AIM OF THE TASK: Of the entries below, return exactly those lines that fall between the one containing "Press FAQs (172, 2310)" and the one containing "Image resolution: width=1366, height=1796.", the two end lines included.
Start of SUPPLIED RECORDS
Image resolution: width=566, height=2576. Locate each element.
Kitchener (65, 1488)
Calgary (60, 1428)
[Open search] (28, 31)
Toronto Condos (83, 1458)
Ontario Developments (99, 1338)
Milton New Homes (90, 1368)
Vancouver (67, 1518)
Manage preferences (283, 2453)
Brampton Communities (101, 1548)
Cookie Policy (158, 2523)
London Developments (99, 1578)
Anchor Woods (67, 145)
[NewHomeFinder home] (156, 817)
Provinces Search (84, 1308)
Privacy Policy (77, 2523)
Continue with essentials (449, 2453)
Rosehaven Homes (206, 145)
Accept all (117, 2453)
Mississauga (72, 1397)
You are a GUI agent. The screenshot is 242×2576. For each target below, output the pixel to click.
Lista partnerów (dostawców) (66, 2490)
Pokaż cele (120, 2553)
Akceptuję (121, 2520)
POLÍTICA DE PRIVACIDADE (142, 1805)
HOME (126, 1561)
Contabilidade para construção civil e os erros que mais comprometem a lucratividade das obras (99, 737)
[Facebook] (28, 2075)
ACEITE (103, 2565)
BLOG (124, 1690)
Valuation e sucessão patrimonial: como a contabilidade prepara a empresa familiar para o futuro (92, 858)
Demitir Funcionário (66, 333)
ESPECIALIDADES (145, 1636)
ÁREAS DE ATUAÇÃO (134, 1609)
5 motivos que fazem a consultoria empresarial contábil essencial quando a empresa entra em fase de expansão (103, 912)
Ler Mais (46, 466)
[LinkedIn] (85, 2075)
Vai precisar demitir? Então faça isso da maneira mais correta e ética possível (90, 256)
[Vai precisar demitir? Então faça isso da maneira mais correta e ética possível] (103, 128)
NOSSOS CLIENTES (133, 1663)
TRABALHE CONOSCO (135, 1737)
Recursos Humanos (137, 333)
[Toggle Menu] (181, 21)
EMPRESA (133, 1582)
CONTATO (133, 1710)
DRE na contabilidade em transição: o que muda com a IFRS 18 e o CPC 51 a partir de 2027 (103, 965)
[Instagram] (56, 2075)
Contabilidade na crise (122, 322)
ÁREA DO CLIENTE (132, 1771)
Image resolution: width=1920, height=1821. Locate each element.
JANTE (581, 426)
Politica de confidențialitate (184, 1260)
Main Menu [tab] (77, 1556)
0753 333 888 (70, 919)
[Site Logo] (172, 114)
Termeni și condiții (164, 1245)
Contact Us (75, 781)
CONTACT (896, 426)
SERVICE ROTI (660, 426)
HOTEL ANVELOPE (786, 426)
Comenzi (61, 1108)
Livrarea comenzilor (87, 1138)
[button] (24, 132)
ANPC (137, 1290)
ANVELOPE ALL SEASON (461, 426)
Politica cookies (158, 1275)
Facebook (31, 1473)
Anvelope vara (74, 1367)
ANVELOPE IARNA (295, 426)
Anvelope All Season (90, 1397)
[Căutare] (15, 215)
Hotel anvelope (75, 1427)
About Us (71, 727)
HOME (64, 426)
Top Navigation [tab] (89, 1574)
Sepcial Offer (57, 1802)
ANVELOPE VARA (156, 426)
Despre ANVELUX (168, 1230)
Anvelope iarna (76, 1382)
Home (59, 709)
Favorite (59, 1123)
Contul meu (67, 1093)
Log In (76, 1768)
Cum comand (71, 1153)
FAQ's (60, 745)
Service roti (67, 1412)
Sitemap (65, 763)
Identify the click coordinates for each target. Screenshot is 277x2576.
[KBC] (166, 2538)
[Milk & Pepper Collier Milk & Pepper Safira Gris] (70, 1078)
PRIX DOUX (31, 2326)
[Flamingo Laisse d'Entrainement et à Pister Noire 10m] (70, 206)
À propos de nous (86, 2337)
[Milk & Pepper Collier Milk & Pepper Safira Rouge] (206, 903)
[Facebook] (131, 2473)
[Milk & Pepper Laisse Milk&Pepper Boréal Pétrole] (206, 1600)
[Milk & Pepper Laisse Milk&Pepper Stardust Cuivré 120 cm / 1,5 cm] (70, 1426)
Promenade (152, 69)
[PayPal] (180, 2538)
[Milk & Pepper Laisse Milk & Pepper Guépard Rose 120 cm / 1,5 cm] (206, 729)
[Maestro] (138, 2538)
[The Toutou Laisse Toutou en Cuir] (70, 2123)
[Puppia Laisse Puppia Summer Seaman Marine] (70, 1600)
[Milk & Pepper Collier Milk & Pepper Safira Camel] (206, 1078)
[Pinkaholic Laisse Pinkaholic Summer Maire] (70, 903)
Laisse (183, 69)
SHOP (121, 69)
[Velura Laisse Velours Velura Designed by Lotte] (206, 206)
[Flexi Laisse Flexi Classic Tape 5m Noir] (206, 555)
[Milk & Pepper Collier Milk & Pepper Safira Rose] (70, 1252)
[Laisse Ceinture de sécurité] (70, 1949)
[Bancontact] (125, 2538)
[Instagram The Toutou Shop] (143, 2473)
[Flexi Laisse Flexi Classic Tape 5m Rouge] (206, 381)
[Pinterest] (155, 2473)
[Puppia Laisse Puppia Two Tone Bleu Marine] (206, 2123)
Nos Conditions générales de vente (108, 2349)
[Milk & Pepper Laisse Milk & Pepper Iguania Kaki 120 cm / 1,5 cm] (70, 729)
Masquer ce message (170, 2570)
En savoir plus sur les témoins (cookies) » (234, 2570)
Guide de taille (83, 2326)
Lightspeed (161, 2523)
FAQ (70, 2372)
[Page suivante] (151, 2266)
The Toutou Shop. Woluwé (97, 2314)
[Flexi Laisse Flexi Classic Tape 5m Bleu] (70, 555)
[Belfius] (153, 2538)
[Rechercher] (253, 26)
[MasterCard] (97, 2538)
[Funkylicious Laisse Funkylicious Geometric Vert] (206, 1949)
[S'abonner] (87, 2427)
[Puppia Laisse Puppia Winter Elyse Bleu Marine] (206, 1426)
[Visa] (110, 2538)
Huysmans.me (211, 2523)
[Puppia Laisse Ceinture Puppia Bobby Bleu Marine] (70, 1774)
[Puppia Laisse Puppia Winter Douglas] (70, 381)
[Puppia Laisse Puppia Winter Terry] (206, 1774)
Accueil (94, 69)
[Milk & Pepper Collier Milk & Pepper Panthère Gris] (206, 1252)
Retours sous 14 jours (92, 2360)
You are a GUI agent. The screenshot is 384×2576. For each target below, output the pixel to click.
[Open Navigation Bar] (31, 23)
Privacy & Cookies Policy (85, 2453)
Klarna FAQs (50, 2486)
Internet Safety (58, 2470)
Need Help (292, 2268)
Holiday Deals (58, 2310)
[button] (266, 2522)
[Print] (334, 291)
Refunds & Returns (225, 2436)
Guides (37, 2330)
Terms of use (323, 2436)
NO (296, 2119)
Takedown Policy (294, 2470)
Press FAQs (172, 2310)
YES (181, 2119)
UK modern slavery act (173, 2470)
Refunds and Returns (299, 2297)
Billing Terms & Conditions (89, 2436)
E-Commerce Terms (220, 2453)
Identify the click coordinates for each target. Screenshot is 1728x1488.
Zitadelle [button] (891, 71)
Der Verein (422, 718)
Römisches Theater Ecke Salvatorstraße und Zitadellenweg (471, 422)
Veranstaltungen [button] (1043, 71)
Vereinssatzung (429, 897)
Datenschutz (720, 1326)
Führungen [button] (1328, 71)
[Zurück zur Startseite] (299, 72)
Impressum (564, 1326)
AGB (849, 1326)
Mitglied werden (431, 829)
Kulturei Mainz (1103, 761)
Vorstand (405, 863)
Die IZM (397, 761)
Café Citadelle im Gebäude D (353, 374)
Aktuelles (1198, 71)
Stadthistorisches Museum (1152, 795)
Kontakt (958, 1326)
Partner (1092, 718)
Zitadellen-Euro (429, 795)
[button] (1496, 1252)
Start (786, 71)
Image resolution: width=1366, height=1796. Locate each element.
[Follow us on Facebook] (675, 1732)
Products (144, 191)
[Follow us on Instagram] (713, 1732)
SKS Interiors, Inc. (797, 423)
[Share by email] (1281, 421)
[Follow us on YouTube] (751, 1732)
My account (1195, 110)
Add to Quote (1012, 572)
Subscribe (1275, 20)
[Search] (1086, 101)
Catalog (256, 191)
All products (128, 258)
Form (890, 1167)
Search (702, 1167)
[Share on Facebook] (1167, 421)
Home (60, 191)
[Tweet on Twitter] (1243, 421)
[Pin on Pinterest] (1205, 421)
End of SUPPLIED RECORDS
THE ANSWER:
Press FAQs (172, 2310)
YES (181, 2119)
UK modern slavery act (173, 2470)
Refunds and Returns (299, 2297)
Billing Terms & Conditions (89, 2436)
E-Commerce Terms (220, 2453)
Identify the click coordinates for each target. Screenshot is 1728x1488.
Zitadelle [button] (891, 71)
Der Verein (422, 718)
Römisches Theater Ecke Salvatorstraße und Zitadellenweg (471, 422)
Veranstaltungen [button] (1043, 71)
Vereinssatzung (429, 897)
Datenschutz (720, 1326)
Führungen [button] (1328, 71)
[Zurück zur Startseite] (299, 72)
Impressum (564, 1326)
AGB (849, 1326)
Mitglied werden (431, 829)
Kulturei Mainz (1103, 761)
Vorstand (405, 863)
Die IZM (397, 761)
Café Citadelle im Gebäude D (353, 374)
Aktuelles (1198, 71)
Stadthistorisches Museum (1152, 795)
Kontakt (958, 1326)
Partner (1092, 718)
Zitadellen-Euro (429, 795)
[button] (1496, 1252)
Start (786, 71)
Image resolution: width=1366, height=1796. Locate each element.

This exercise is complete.